How HR Functions will contribute To the Organisation’s Strategic Objectives

The strategic objectives of an organisation are those objectives that embody the big-picture goals, describing the organisation’s policies and processes that are required for fulfilling its mission both in the short- and long run (Bright et al., 2019). An organisation’s strategic objectives constitute especially the performance goals, encompassing the goal of increasing profitability, expanding the market share, penetrating into new markets, increasing employees’ productivity for accomplishing organisational growth and development, etc (Bright et al., 2019). The HR functions are going to contribute largely to Singtel’s strategic objective of maintaining profitability and sustainability at the face of the adversities posed by the COVID-19 pandemic through effectively managing employee performance, managing and resolving employee conflicts arising out of the dissents related to the organisation’s policy of cutting down the wages, and through helping employees adapt to the organisational changes. At Singtel, HR can contribute to the organisation’s strategic objective accomplishment through effective performance review for assessing the employees’ progress towards the organisation’s goals (SHRM, 2021). The HR can do so by assessing the strengths and weaknesses of the employees and recording the same regularly so that the report can be sent to the top management, strategically helping the top management in making informed and appropriate decisions regarding how to delegate job roles among different employees, ushering their career development and ensuring organisational development (SHRM, 2021). Besides, HR must perform the critical function of influencing the employees’ behaviours through institutionalizing the HR practices that are necessary for promoting, supporting, and bringing in the organisational changes that will ensure sustainability and profitability for Singtel amid the COVID-19 crisis.

Recommendations

It is recommended that the HR at Singtel must carry on effective employee performance management to enhance the productivity of the employees, addressing their grievances properly through providing effective feedback, information, and support so that the employees can stride towards accomplishing the organisation’s strategic objective of maintaining productivity, sustainability, and profitability in obscure situations and amid the COVID-19 crisis.
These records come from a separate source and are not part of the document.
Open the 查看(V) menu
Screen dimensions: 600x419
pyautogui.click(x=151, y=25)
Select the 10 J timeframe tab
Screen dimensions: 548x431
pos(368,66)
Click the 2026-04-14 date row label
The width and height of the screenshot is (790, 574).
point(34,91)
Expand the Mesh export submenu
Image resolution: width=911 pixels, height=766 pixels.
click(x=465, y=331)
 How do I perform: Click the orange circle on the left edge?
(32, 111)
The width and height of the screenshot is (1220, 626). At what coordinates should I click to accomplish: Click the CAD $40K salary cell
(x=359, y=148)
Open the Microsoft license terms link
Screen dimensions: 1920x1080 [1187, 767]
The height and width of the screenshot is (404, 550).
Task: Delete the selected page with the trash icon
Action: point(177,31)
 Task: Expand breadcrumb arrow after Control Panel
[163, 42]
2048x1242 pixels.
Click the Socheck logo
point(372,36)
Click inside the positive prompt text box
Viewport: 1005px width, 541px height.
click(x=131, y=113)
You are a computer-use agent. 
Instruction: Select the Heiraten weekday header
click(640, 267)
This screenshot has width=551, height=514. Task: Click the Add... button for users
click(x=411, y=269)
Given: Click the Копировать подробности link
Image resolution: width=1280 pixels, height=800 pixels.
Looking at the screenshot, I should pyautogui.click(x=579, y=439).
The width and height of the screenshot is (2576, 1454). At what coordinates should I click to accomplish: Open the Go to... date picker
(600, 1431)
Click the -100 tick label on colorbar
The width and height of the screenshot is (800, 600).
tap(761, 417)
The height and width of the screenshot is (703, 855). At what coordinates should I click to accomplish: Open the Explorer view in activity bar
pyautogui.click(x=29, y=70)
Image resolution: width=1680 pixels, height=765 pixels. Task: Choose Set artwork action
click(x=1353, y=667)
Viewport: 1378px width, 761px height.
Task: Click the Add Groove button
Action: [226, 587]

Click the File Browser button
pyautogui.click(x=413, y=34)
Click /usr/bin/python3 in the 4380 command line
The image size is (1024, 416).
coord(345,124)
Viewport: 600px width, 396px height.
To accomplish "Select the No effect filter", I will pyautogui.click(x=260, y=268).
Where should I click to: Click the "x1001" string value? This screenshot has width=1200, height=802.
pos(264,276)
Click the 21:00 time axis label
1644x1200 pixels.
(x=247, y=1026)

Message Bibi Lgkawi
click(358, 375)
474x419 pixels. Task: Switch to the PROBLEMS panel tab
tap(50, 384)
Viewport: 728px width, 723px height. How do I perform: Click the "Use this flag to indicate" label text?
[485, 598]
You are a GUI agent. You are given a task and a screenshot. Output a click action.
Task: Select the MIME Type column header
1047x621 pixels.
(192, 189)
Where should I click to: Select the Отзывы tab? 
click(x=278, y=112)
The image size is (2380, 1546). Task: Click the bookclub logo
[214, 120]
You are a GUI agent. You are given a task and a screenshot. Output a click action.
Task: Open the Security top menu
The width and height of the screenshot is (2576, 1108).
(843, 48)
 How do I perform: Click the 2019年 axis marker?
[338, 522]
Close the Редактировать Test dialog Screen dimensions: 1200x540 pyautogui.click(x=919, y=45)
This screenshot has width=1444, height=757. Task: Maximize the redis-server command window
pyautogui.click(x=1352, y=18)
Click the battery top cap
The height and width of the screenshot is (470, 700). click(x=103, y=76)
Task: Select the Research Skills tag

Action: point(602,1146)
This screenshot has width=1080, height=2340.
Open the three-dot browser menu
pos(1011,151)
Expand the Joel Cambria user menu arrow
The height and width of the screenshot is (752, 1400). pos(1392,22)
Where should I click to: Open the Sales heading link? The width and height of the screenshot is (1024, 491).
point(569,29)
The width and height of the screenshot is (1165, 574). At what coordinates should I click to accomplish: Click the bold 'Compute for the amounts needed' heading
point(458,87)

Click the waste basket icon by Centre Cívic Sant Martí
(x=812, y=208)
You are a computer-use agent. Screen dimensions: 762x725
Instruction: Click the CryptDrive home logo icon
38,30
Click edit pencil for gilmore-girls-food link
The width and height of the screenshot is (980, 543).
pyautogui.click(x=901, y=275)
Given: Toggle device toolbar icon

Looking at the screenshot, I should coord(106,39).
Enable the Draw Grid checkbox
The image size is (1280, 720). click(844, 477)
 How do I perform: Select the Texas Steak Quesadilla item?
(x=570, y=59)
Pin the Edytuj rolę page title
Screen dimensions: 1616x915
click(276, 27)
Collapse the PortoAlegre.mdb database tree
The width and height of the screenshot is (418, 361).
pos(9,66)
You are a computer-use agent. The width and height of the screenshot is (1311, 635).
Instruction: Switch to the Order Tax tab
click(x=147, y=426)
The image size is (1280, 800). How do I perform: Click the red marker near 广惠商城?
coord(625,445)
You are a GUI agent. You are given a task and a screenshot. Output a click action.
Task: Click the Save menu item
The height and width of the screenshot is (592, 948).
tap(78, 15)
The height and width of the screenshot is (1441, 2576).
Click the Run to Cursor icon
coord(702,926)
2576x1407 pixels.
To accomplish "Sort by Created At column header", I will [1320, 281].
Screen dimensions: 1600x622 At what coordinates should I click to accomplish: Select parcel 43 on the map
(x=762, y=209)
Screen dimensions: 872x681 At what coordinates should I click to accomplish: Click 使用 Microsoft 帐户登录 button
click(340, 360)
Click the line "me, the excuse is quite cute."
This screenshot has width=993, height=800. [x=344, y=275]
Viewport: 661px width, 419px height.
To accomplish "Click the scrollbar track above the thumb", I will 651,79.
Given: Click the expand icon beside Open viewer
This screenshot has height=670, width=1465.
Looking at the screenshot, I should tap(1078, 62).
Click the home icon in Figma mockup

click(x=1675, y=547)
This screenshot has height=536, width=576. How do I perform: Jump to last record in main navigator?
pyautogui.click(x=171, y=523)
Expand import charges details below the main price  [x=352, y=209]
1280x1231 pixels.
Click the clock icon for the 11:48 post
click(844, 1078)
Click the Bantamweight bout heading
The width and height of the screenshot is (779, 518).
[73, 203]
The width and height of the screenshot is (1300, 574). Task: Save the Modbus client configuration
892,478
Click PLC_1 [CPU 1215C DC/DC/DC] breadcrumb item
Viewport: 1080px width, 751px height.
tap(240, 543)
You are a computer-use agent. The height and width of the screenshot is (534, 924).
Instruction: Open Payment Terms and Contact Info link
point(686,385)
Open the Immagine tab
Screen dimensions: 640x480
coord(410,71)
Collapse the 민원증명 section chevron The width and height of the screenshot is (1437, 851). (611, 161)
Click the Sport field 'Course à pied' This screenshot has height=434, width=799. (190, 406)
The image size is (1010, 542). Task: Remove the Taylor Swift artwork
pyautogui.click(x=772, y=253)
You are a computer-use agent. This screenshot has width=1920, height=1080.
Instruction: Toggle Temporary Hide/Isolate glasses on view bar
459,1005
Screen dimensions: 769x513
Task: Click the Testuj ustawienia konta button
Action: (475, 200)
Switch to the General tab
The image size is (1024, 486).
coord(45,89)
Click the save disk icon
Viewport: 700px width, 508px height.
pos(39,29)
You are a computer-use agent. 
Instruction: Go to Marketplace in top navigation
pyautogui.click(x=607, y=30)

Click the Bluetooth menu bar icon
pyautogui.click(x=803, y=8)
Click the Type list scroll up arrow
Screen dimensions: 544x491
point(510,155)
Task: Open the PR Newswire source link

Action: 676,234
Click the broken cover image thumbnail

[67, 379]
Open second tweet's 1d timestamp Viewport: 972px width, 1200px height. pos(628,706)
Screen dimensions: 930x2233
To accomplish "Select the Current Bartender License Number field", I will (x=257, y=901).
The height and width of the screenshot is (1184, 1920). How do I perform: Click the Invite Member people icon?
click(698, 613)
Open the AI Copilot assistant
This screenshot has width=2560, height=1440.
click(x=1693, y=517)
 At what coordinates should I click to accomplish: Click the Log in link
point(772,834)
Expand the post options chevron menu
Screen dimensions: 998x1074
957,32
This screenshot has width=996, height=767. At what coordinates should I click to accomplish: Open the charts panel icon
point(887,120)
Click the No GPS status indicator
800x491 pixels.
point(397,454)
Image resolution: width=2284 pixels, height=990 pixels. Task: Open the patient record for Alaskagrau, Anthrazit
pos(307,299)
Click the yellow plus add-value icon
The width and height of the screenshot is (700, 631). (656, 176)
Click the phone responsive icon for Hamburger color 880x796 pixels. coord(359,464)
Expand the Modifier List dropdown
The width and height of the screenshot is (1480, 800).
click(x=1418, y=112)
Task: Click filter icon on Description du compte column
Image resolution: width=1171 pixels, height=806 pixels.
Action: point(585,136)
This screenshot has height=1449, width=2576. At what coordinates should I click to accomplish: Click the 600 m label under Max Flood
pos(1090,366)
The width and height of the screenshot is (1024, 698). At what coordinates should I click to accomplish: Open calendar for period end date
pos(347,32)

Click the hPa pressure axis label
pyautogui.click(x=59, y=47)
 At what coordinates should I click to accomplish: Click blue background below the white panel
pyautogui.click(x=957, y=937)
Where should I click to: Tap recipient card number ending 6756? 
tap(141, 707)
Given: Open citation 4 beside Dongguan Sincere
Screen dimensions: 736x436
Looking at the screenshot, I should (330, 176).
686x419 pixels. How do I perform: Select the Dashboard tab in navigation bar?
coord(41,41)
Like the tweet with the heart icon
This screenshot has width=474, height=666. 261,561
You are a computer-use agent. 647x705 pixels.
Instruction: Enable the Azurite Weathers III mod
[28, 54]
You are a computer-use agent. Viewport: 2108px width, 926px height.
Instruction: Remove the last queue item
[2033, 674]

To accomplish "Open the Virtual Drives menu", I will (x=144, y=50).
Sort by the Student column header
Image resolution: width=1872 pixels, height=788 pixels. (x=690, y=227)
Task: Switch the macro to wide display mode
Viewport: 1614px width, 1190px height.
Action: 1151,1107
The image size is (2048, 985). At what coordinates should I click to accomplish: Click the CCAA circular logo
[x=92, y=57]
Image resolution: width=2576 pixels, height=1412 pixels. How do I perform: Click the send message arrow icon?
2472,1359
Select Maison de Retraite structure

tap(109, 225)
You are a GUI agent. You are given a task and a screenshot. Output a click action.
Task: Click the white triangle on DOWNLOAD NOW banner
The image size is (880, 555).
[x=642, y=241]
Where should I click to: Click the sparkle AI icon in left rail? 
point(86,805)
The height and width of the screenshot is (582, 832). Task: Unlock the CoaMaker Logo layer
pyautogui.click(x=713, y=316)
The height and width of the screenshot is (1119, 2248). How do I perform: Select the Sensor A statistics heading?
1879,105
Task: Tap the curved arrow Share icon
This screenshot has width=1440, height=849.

For ensuring an effective employee performance management, HR must resort to effective employee appraisal tools like the 360 degree feedback that can provide the employees with timely and constructive and critical feedback necessary for their self-evaluation and self-enhancement (Taylor, 2011). Moreover, HR has to demonstrate effective leadership before the employees to alter their negative perceptions of HR to positive ones and HR must also initiate the process of clear goal-setting for the employees and so that they can assess if their performance is in alignment with the strategic goals of the organisation. Besides, the HR must play the role of effective change agent and change manager to ensure that the dissents of the employees are addressed and mitigated and to make sure that the benefits of change are properly communicated to the employees so that they can accept and adapt to the changes in the organisational policies that have been triggered by the COVID-19 pandemic. And in the course of change management, HR is recommended to play a dual role, viz. initiating and leading change and facilitating the changes that the organisation’s leadership has initiated (SHRM, 2021a). This must be done to maintain an alignment between employees’ goals and objectives and the organisation’s strategic goals and objectives.